Excerpt:
---+---

EP1057669 is also disclosing such a refrigerant system, and is disclosing the features of the
preambles of independent claims 1 and 15.
SUMMARY OF THE INVENTION
[0009] The invention provides a refrigerant system as in claim 1 and a method as in claim
15.
[0010] In one disclosed embodiment of this invention, the refrigerant temperature is measured
inside the compressor. The temperature is measured after refrigerant has undergone
some preheating before it enters the compression elements. Such preheating is associated
with the motor heat dissipated into the refrigerant, and optionally with heating by
the ambient environment while the refrigerant is transferred from the evaporator to
the compressor. Thus, the superheat values of the refrigerant leaving the evaporator
could be reduced to the desired, close to zero values. On the other hand, while limited
amount of liquid can enter the compressor shell, the additional heat delivered prior
to the initiation of the compression process will assure that no liquid refrigerant
will be entering the compression elements inside the compressor shell. Thus, compressor
reliability will not be compromised. The superheat value, for example, can be calculated
by subtracting the actual refrigerant temperature from its saturation temperature.

---+---

Record extracts:
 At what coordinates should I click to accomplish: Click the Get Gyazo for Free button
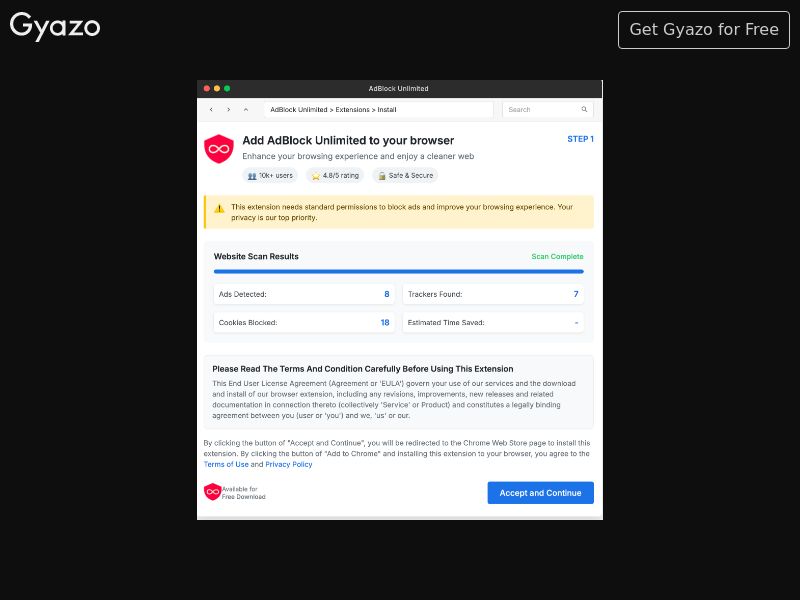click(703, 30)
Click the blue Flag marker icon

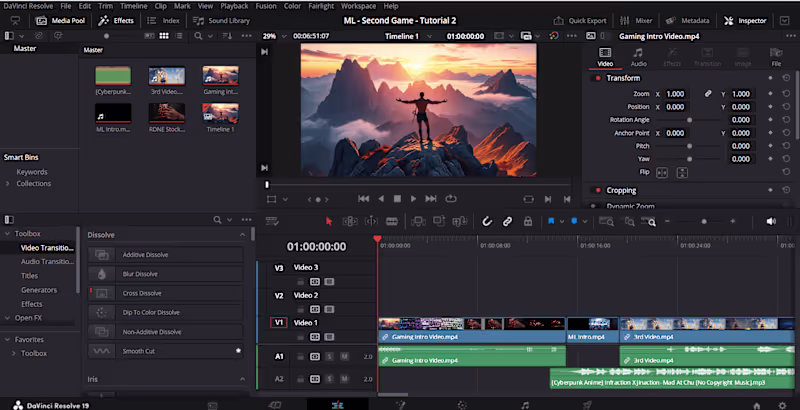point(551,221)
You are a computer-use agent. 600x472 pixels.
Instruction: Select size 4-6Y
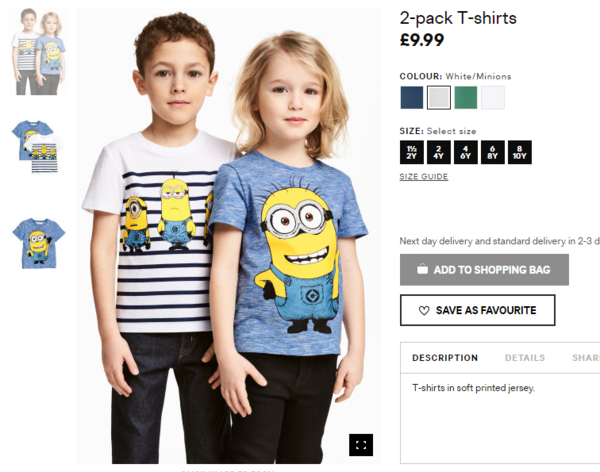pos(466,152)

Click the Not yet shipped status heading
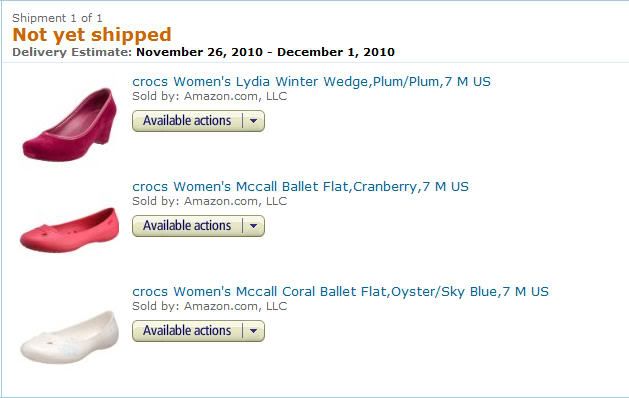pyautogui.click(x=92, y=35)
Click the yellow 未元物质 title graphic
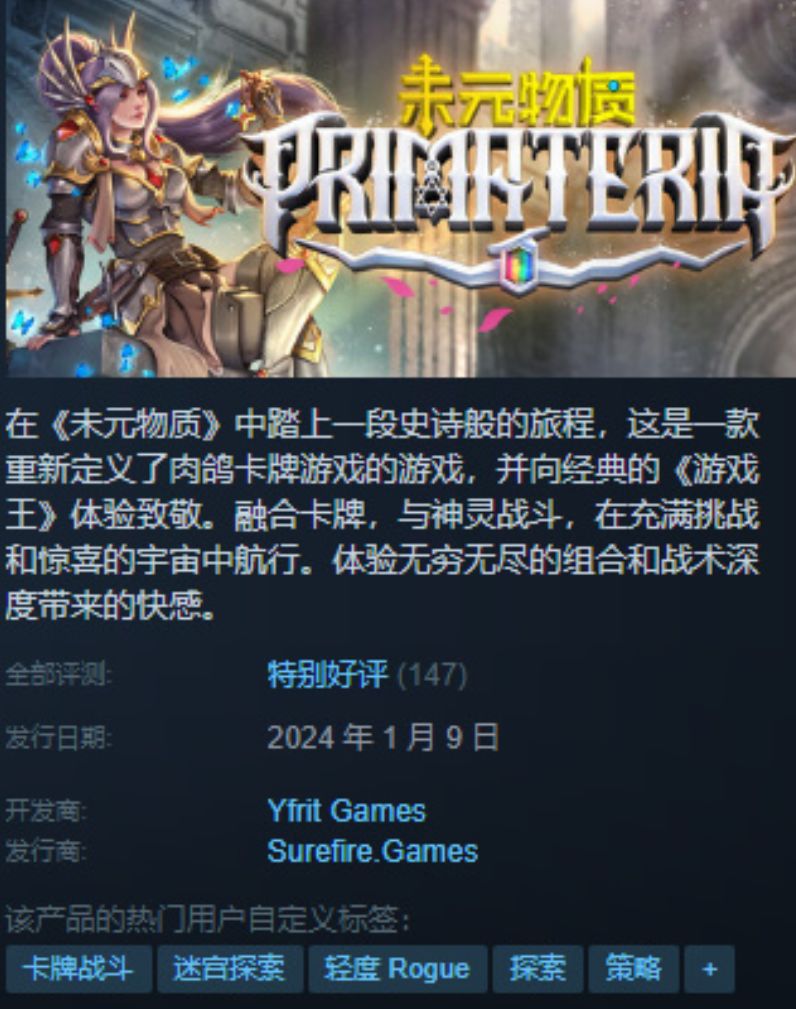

---+---

Work to complete:
a) Answer these questions about the refrigerant system excerpt, one line each, marked as they are:
(i) Which document is said to disclose the features of the preambles of independent claims 1 and 15?
(ii) In the disclosed embodiment, where is the refrigerant temperature measured?
(iii) What heat source inside the compressor preheats the refrigerant?
b) Decide whether each statement agrees with the refrigerant system excerpt. Answer yes or no and quote the words that settle it.
(i) The refrigerant temperature is measured before the refrigerant undergoes any preheating.
(ii) Compressor reliability will not be compromised.
(iii) No liquid at all can enter the compressor shell.
c) Please carry on the refrigerant system excerpt from the point where it stops.

Results by task:
a)
(i) EP1057669
(ii) Inside the compressor
(iii) The motor heat dissipated into the refrigerant

b)
(i) No: "The temperature is measured after refrigerant has undergone some preheating before it enters the compression elements."
(ii) Yes: "Thus, compressor reliability will not be compromised."
(iii) No: "while limited amount of liquid can enter the compressor shell"

c)
The refrigerant temperature is normally determined by a temperature sensor located
inside the refrigerant system or a temperature sensor attached to the "airside" of
the piping, compressor shell, etc. to deduce the refrigerant temperature based on
the temperature of the metal components surrounding and in direct contact with the
refrigerant. For instance, the sensor on the inside or outside of the compressor shell
can be installed at the factory or added to the compressor in the field. The refrigerant
saturation temperature can be established by means of various sensors, including a
temperature sensor located in the two-phase region of the refrigerant system heat
exchangers (either inside or outside) or pressure sensor measuring the refrigerant
pressure. As known in the art, the saturation temperature can be deduced from the
refrigerant pressure measurements.
[0011] In the invention, it is disclosed to deliver suction refrigerant to a compressor
into a sealed housing shell containing both the compressor pump unit (compression
elements) and electric motor. In one known application of such compressors, at least
a portion of the refrigerant is allowed to initially flow over the motor, cooling
the motor. When the refrigerant cools the motor, heat is delivered into the refrigerant.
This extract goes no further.